Baldwin’s lips curved into a companionable smile. “If ’tis your wish...”
“It is,” Piers assured him. “I’m no different now merely because I have a parcel of land. Why should we resort to ceremony after all these years? I didn’t like the name before and you hounded me with it anyway. Why not still?”
Baldwin nodded, his grin spreading from ear to ear. “I am relieved to hear you say so.”
“Are you now?” Piers was relieved as well at having settled the matter once and for all. But now wasn’t the time for maudlin expressions, as he still had these annoying Scots to deal with.
And yet... strangely enough, though the Brodies had all but robbed him blind, it was a simple enough task to temper his anger against the thieving curs.
Why was that? he wondered.
As accustomed as he had become to the intrigues of court and the stealth of warfare, this matter of feuding seemed more like sport.
In fact, Piers could scarcely help but admire these Scots. They fought their battles fiercely, and by some strange code of honor that somehow appealed to him. They spat upon your boot; you drew your sword; they stole your goat; you stole their sheep; and so on and so on—though bloodshed seemed proscribed—and all of it done openly, as though thieving your good neighbor were the most natural and honorable thing to do. Thus far, not so much as a single beast had been harmed, although Piers had not enjoyed a moment’s peace since first he’d stepped foot upon these Highlands.
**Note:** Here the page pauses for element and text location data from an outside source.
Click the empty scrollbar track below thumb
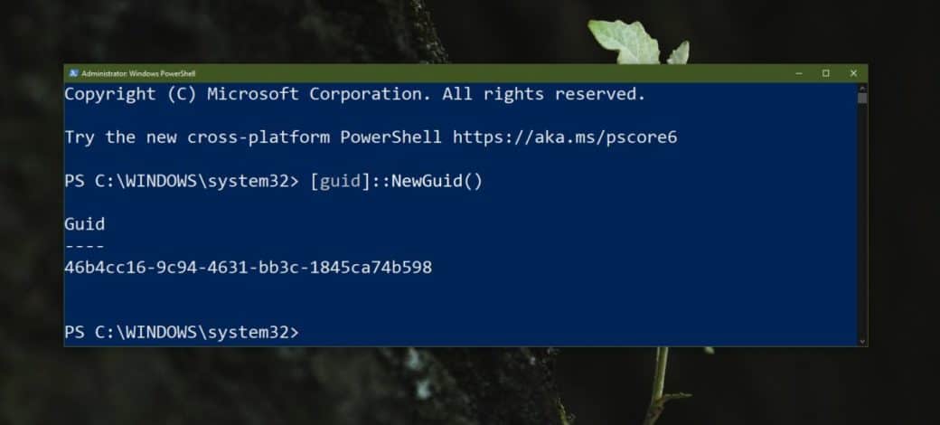This screenshot has width=940, height=425. pyautogui.click(x=862, y=226)
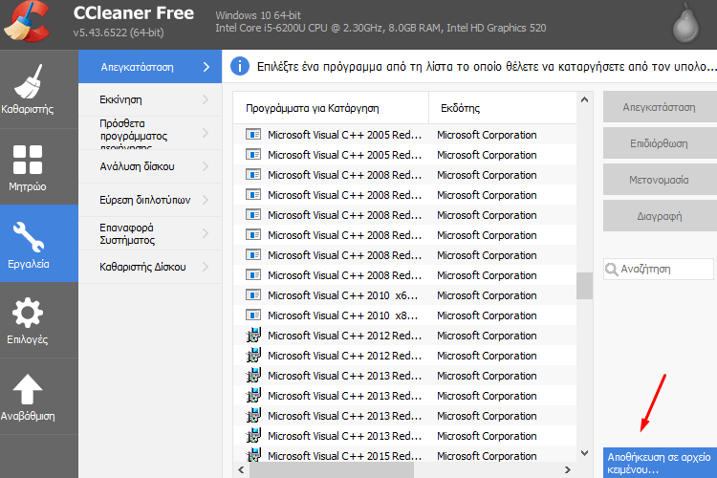Viewport: 717px width, 478px height.
Task: Select the Εργαλεία wrench icon
Action: (x=29, y=235)
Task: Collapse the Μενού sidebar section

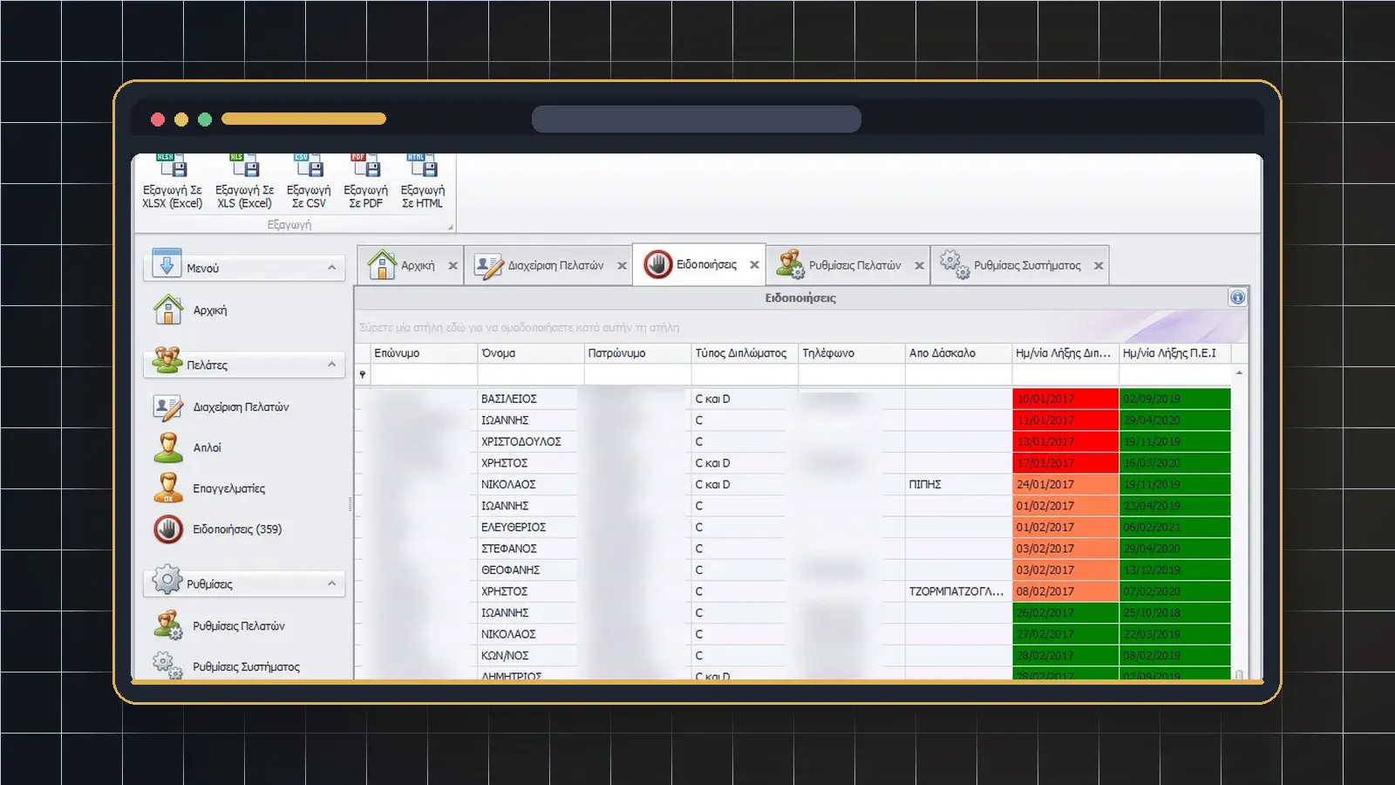Action: 331,267
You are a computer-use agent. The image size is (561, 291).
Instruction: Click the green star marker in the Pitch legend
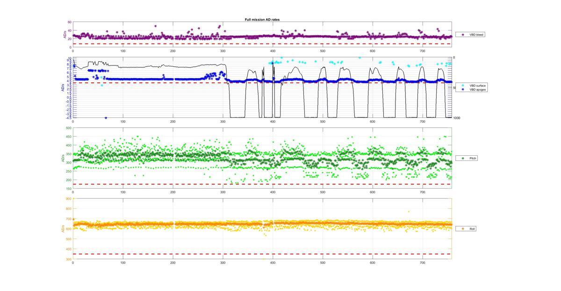pyautogui.click(x=463, y=159)
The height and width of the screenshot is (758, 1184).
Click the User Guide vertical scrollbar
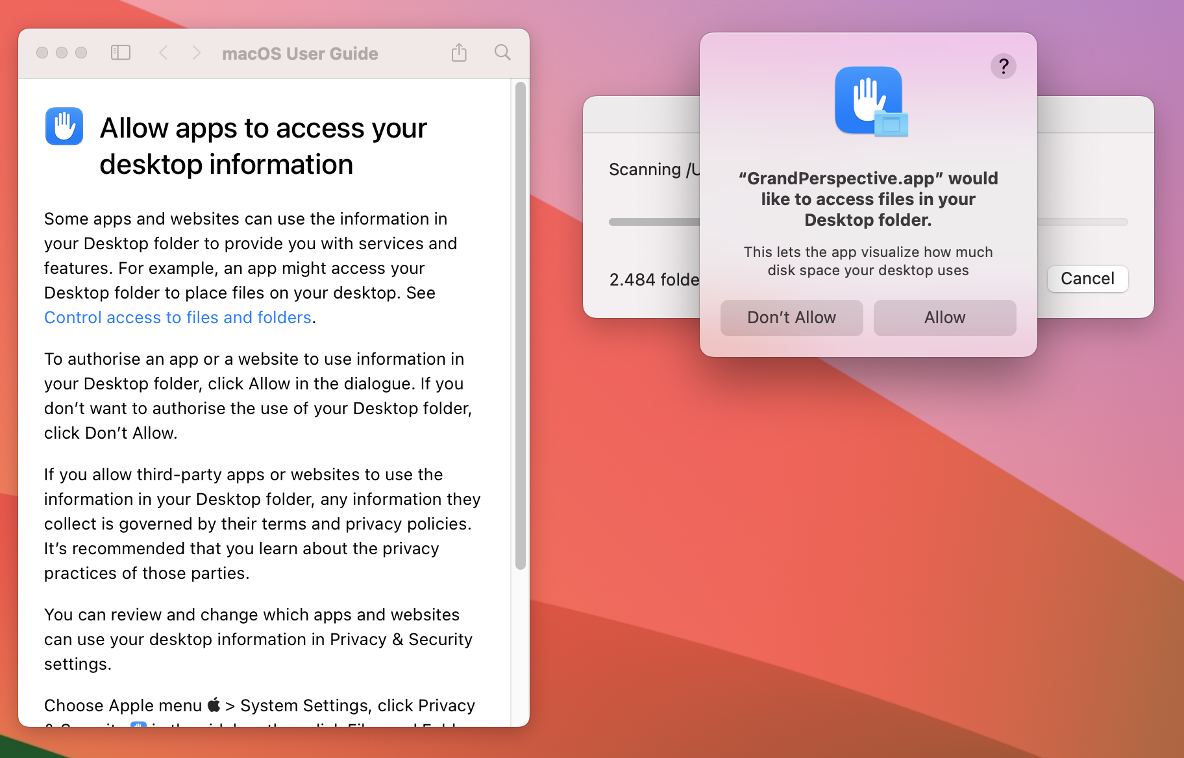[520, 324]
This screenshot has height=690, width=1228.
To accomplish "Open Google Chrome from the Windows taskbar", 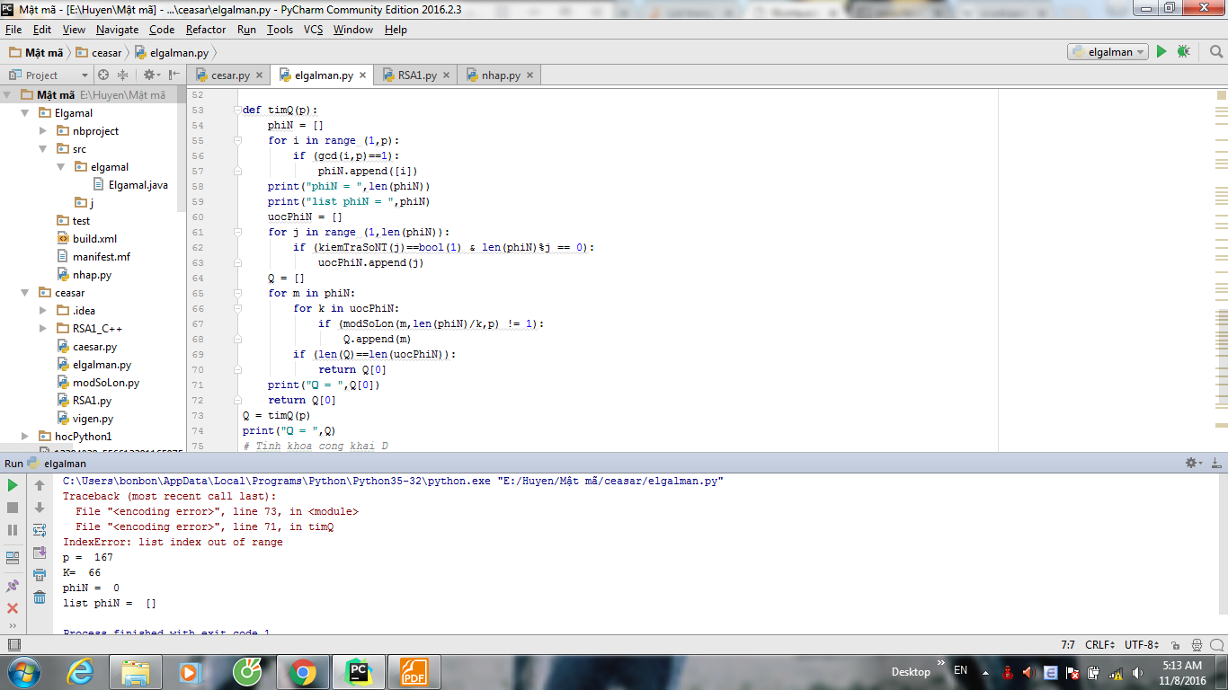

It was more than apparent that a bond of blood was as binding as a Scotsman’s honor would allow—that they defended kith and kin unto their dying breath.
It was also apparent that an outlander would always be just that... an outlander.
Well, Piers was perfectly accustomed to that. He didn’t need their approval. David of Scotia might, but he surely didn’t. He had grown up an outsider, didn’t they know; his father was a king and his mother a harlot.